I have a flow running on 3 nodes (Nifi 1.3 on Redhat 7) that forks into two
branches that terminate with two PutHDFS that both write to the same Hadoop
cluster. I’m trying to use Snappy compression for both of the PutHDFS. The
thing is, one of them works fine, and the other throws “native snappy library
not available”. The behavior is the same across all nodes of the cluster. I
have no idea how this is possible though—either the JVM has access to the
libraries—or it doesn’t… or so I thought :-/
Things I’ve looked at/tried:
Running hadoop checknative –a shows that the snappy native library is indeed
installed. If I run a hadoop command with debug on, I can see that the native
libs load correctly. For Nifi, I can see from this warning in the logs that
they are not loading correctly:
2017-06-19 17:39:10,553 WARN [StandardProcessScheduler Thread-5]

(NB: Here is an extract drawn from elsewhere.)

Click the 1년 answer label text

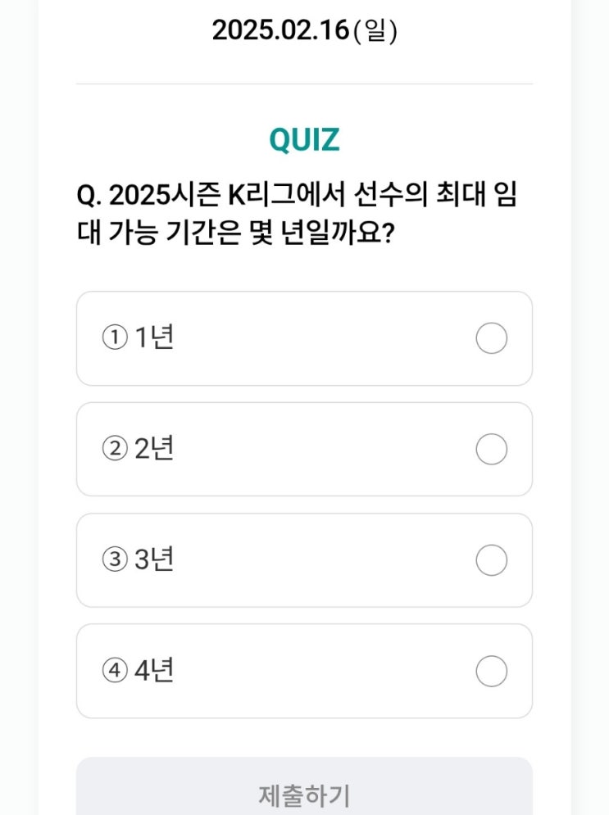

org.apache.hadoop.util.NativeCodeLoader Unable to load native-hadoop library
for your platform... using builtin-java classes where applicable
But I’ve checked and I am using the exact same -Djava.library.path with Nifi as
the hadoop command ($HADOOP_HOME/lib/native).
Other things I’ve tried:
Setting JAVA_LIBRARY_PATH in bin/nifi-env.sh
Setting LD_LIBRARY_PATH in bin/nifi-env.sh
Copying the .so file into ./jre/lib of the java install
Here’s the error that the problematic PutHDFS outputs (it writes a 0 byte file
when it does this):
2017-06-19 11:59:54,764 ERROR [Timer-Driven Process Thread-7]
o.apache.nifi.processors.hadoop.PutHDFS
PutHDFS[id=5adbf195-015c-1000-0000-00000bda8639] Failed to write to HDFS due to
java.lang.RuntimeException: native snappy library not available: this version
of libhadoop was built without snappy support.: {}
Any idea what I need to do here?
TIA,
Clark